In 2017, no hour is off-limits when it comes to food consumption. The acceptance of small plates has turned off-peak hours into hopping hours.
The beauty of snacking is that it can take place at any time of the day. As a restaurant, appealing to this side of consumer behavior is only to your benefit. Below we show you how, without interfering with your regular menu.
Late morning—or early afternoon, depending on whom you’re talking to—is a premier hour to serve breakfast-themed meals. Light meal options such as egg sandwiches, fruit bowls, or small chicken-salad sandwiches are ideal at this unusual mealtime. If there are many businesses nearby, think about offering simple small plates that are easy to take to go, such as trail mix or bite-sized offerings.
Between 2 p.m. and 4 p.m. were once the loneliest hours for restaurant staff. But today, they’re popular snacking hours. To stimulate off-peak traffic in the middle of the afternoon, offer discounted prices on select items. One of the advantages of the snacking phenomenon is that diners don’t expect—or want—a full menu. This frees you from feeling compelled to offer a huge selection of dishes. Service will be faster, and your kitchen will be relieved during the relative downtime.
Happy hours are a great way to reenergize your early evening hours. Between 5 p.m. and 7 p.m., professionals leave the office and want to unwind somewhere. They’re looking for great prices, small plates, and tasty appetizers.
Because happy hours are more about socializing than meals, orders tend to be placed continuously throughout them. Happy hour menus should feature discounted prices. Consumers will not attend a happy hour on a regular basis if it doesn’t feature low prices.
Additionally, happy hours are a great way to entice guests to stay for dinner. Of all the off-peak hours to resuscitate, this one offers the opportunity to make the most profit.
As my sister says, “Nothing good happens after 11 p.m.” Actually, we disagree. Late-night dining is arguably the most satisfying of the day. It’s when diet inhibitions get tossed out and replaced with cravings.
The late-night, post-dinner dining crowd is different from your usual diners. Typically, this group is young (between 18 and 24) and visiting a late-night dining spot to extend the night.
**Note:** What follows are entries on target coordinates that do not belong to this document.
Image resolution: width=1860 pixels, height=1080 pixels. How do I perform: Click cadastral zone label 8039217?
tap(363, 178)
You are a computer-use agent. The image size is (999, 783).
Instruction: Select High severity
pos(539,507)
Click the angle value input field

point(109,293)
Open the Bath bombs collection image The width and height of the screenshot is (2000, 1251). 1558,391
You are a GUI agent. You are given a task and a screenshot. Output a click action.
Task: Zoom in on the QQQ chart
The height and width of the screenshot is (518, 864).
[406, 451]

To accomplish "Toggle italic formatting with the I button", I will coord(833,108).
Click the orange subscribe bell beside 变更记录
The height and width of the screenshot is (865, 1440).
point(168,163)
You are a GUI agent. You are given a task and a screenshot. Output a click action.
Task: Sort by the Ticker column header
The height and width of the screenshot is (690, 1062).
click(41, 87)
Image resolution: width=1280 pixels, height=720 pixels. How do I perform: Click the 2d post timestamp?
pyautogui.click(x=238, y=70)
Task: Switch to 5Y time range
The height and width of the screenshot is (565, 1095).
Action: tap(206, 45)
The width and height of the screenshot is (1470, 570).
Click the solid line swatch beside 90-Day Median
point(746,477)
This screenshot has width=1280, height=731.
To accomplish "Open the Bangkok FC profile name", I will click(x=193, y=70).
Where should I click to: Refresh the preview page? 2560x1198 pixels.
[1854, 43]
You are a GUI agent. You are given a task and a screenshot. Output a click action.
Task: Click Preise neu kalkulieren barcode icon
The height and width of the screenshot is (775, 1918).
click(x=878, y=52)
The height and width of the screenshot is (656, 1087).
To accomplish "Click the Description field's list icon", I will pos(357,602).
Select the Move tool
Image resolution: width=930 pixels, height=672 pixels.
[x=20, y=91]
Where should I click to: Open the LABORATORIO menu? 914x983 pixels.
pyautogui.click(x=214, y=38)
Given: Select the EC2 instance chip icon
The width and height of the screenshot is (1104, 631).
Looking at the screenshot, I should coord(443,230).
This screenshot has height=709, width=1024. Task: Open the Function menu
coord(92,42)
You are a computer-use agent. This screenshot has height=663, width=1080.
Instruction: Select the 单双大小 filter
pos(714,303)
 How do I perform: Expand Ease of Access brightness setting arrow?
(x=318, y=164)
To be the most appealing, your menu needs to offer fun and affordable choices. Slim down your regular menu, offering just appetizers, small plates, and easy foods that can be shared in a group. For entertainment, offer board games and play lively music.
If your late-night dining crowd is older, you can use the hour to present paired-back versions of your chef’s plates. Offer options for a well-balanced meal, in addition to small, shareable plates. You won’t need to entertain this crowd with games, but you should consider the overall ambience. Dim the lights and play music. Word will soon get around that your restaurant is now a night-owl destination.
Be Consistent with Your New Programs
Building up your off-peak hours requires time, marketing (think: a website and social media), and consistency. As you get started, you’ll learn which menu options work and which don’t. Adjust accordingly, but don’t make too many changes too often. If you’re inconsistent, you’ll risk turning away potential regular customers.
Service is more important than ever, so don’t view off-peak hours as a relaxed time for your staff. Train your FOH staff to be attentive, courteous, and friendly. Also consider who is best suited to work each time of day. For instance, select energetic staff members to work happy hour and late-night hours.
When you start serving off-peak crowds, focus on their needs for that time of day. If you correctly satisfy their cravings, you’ll have a profitable business strategy in place. Plus, you might convert these diners into regular customers for breakfast, lunch, or dinner.